[Page and screen pointing data]
## START
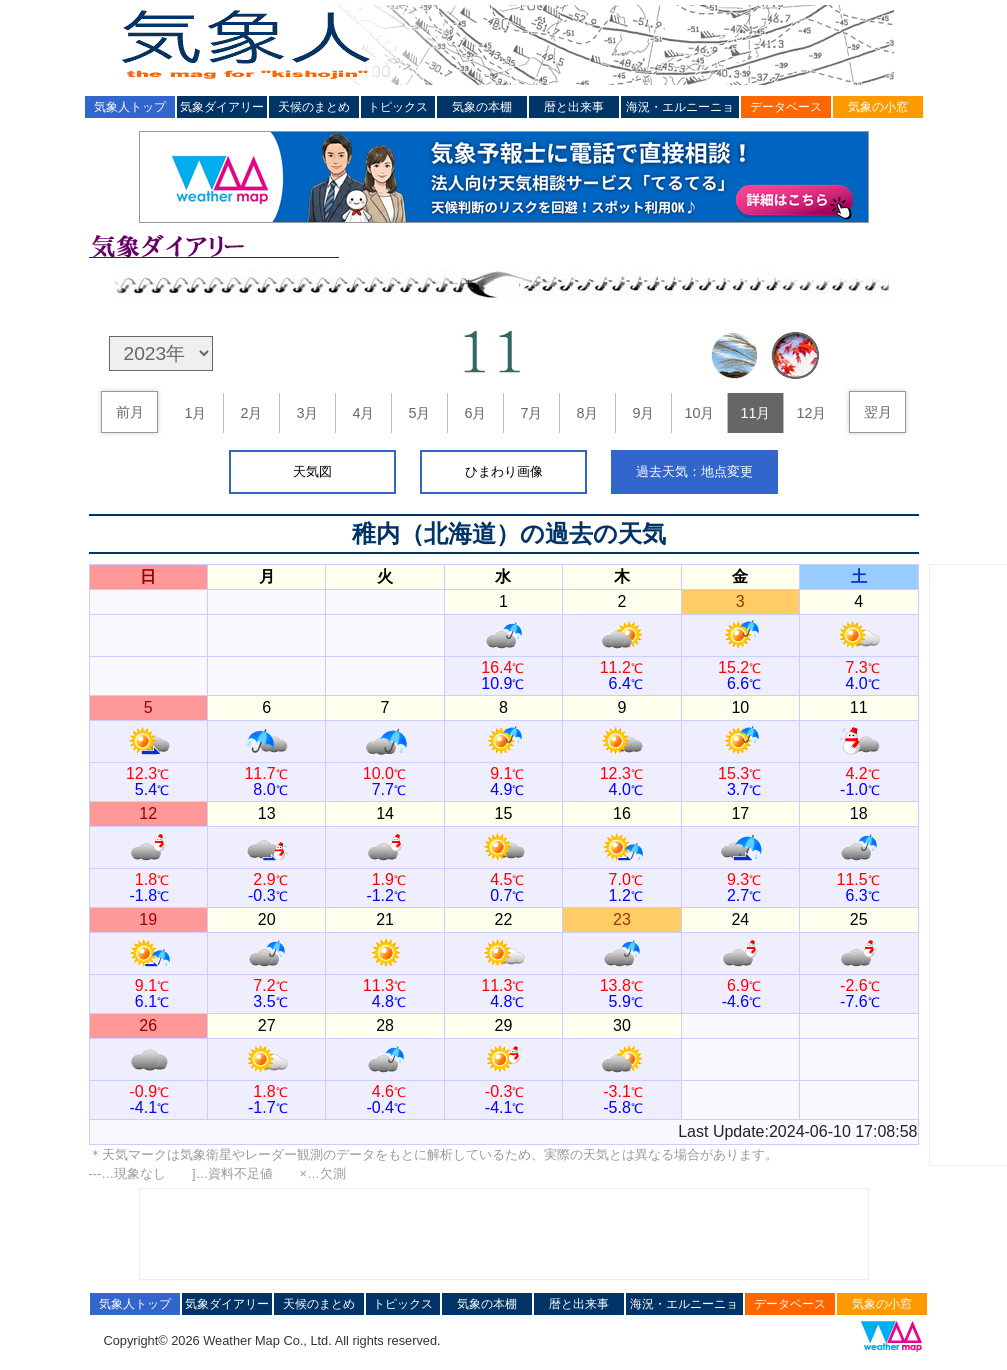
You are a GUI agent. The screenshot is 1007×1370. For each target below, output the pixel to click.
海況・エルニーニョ (680, 107)
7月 (531, 413)
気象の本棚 (482, 107)
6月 (475, 413)
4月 (363, 413)
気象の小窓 (878, 107)
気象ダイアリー (222, 107)
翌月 (878, 412)
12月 (811, 413)
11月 (755, 413)
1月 (195, 413)
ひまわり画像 (504, 471)
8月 (587, 413)
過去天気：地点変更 (694, 471)
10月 (699, 413)
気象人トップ (130, 107)
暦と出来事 (574, 107)
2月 (251, 413)
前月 (130, 412)
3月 (307, 413)
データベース (786, 107)
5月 (419, 413)
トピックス (398, 107)
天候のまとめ (314, 107)
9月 (643, 413)
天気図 (312, 471)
## END
Requirements.
Shift every coordinate in the answers by adding 20 to each number. Reproduce the data from its beginning through the line containing "11月 (755, 413)", including the requests, and omit the pictures.

Response.
You are a GUI agent. The screenshot is 1007×1370. For each target below, output the pixel to click.
海況・エルニーニョ (700, 127)
7月 (551, 433)
気象の本棚 (502, 127)
6月 (495, 433)
4月 (383, 433)
気象の小窓 (898, 127)
気象ダイアリー (242, 127)
翌月 (898, 432)
12月 (831, 433)
11月 (775, 433)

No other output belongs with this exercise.